■ YOUR GOAL
Reproduce, with no alteration, the span of lines that begins at the line containing "Task: Tick the" and ends at the last line of the records, both ends included, and nothing else.

■ Records contained in a dataset
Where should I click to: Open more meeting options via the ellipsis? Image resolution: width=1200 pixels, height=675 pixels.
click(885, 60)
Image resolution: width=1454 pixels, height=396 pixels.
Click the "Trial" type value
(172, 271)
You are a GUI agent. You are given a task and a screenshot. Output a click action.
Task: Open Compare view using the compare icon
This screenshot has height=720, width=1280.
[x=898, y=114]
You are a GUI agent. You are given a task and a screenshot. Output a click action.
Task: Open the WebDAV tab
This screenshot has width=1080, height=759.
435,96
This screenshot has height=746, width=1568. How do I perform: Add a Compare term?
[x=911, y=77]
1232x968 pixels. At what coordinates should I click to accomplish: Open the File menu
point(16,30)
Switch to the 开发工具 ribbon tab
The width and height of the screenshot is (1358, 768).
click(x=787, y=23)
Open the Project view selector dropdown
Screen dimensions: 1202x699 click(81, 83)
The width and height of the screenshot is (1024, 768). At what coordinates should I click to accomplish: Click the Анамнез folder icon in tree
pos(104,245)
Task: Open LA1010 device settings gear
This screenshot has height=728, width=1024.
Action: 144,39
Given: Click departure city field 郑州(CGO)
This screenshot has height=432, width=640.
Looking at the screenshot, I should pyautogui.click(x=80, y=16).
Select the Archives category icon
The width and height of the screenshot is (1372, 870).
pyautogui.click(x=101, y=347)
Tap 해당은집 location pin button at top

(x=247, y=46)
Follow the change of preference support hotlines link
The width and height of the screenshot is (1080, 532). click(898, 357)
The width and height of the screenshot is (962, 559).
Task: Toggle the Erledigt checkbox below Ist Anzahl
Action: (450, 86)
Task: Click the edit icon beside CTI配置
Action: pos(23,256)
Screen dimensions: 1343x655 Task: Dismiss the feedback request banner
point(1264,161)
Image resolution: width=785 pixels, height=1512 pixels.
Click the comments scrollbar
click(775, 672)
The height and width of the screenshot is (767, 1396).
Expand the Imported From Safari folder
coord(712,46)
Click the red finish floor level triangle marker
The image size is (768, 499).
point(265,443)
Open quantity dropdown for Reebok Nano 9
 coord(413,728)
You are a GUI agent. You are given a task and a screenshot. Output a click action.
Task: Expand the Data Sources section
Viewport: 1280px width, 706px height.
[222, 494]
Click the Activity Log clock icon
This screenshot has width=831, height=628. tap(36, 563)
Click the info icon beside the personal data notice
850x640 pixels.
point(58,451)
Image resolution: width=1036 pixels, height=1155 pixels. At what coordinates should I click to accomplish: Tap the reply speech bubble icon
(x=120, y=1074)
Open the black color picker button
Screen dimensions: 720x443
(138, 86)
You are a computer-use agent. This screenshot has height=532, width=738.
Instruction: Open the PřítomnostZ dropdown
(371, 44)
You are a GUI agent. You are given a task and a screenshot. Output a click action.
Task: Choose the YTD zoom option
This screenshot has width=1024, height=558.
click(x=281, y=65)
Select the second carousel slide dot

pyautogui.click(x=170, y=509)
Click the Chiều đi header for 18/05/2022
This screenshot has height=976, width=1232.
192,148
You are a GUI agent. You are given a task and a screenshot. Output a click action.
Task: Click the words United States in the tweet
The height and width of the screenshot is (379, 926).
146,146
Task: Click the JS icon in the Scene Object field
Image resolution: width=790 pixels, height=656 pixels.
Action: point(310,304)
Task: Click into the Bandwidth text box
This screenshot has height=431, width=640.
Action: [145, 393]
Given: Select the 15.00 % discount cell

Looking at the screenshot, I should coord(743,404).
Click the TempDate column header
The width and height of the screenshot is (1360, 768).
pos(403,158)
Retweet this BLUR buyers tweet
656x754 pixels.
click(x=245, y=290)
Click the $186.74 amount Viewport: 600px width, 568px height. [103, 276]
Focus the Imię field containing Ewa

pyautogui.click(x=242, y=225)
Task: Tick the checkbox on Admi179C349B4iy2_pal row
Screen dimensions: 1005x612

■ RESPONSE BELOW
Task: Tick the checkbox on Admi179C349B4iy2_pal row
Screen dimensions: 1005x612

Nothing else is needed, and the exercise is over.